Frank, a Jewish woman from Budapest who moved to Mád in 2010, where she worked for the village administration and local wine association, said that 12,000 people had visited the complex in 2016.
She said that in general, 60 percent of visitors are Hungarians (including Hungarian Jews); 20 percent are orthodox Jews from abroad, mainly the United States, visiting the tombs of the rabbis — almost all of them have family roots in the region; 10 percent are non-orthodox Jews from Israel and other countries, and 10 percent are non-Jewish foreign tourists, also from all over the world. The Footsteps inn’s guest accommodations are listed on booking.com.
Frank said the orthodox visitors mostly come on group trips organized by a kosher travel agent or by rabbis or other community leaders, but sometimes large religious families come for a heritage tour.
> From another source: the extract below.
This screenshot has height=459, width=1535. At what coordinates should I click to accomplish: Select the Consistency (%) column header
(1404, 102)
A torah is kept in nearby Miskolc and can be brought to the Mád synagogue for services.
She said Israeli mainstream tourists are on the increase thanks to a new low-cost air link between Tel Aviv and Debrecen, in eastern Hungary.
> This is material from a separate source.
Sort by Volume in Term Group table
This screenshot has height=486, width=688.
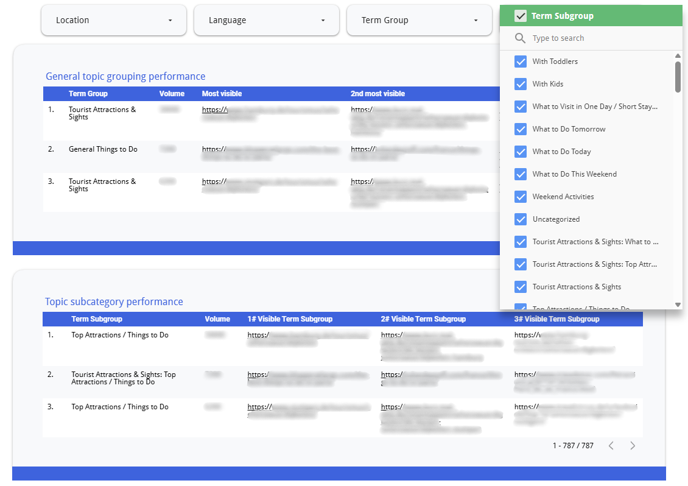[172, 94]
The “Footsteps” center project was developed by EMIH (Unified Hungarian Jewish Community) — a branch of Chabad — with around €1.5 million in EU/Hungarian government funding granted as part of a broader project for tourism development in northeastern Hungary. EMIH leased the buildings from the municipality, which owns them.
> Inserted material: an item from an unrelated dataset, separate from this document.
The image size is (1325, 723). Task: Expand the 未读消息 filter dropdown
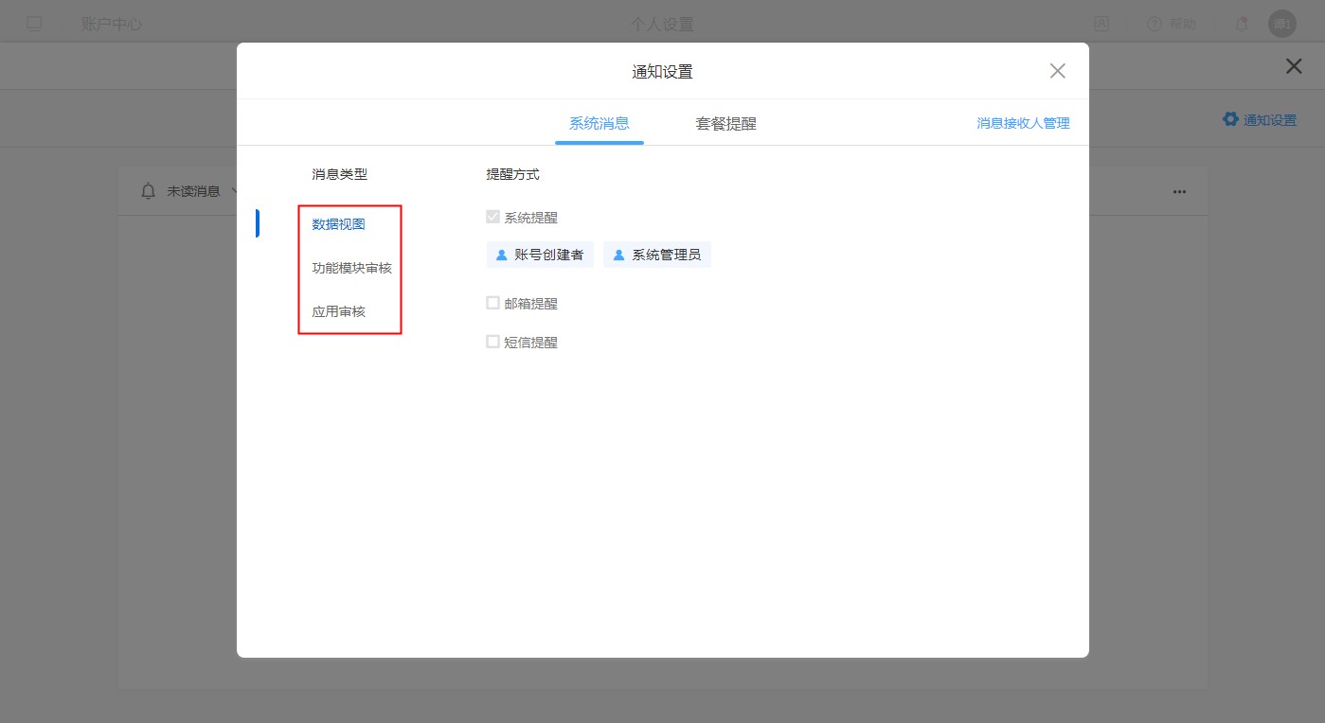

Part of the funds were also used to construct a memorial at the site of the destroyed synagogue in the nearby village of Olaszliszka, which we have posted about.
Frank also organized the placing of two large signs on the main road, on either side of the turn-off to Mád, noting the Mád synagogue as an attraction, and she also prepared and had printed a tourism map of Mád that notes Jewish heritage as well as other sights, including all the wineries in town. A Jewish culture festival and Shabbaton was held this summer.
Mád is a major center of wine-making and wine tourism in the area, thanks to significant investment by foreign as well as Hungarian winemakers, such as the Royal Tokaji Wine Company, which was founded in 1990 by British wine writer and expert Hugh Johnson. The village now boasts a gourmet restaurant and new hotels.
Jews were deeply involved in wine-making and the wine trade — already in the 18th century, they exported wine to Poland, as recounted by the 18th century wine-merchant and Jewish community leader Ber Birkenthal — Ber of Bolechow — who lived in Bolechow (now Bolekhiv, Ukraine), and described his wine-purchasing trips to the area in his memoirs. He was particularly close with the Jewish community in Tarcal, another wine-making village near Mád, and even had ritual objects made for the synagogue there.
Mád’s Jews, like almost all Jews in provincial Hungary, were deported to Auschwitz in 1944.
In 2016, two small plaques were placed on the former home of the Zimmerman wine-making family in Mád, near the synagogue and former rabbi’s house. The building is now part of the Royal Tokaji winery.
“This was the home of Miklos and Blanka Zimmermann and their two children,” one of them reads, in engraved Hungarian and English. Miklos “was engaged in the cultivation, production, and marketing of Tokaj wines, like generations of his family before him, dating from the early 1800s. In May 1944, the family was deported to Auschwitz along with other Jewish families of Mád. Blanka died in Auschwitz on October 16, 1944.”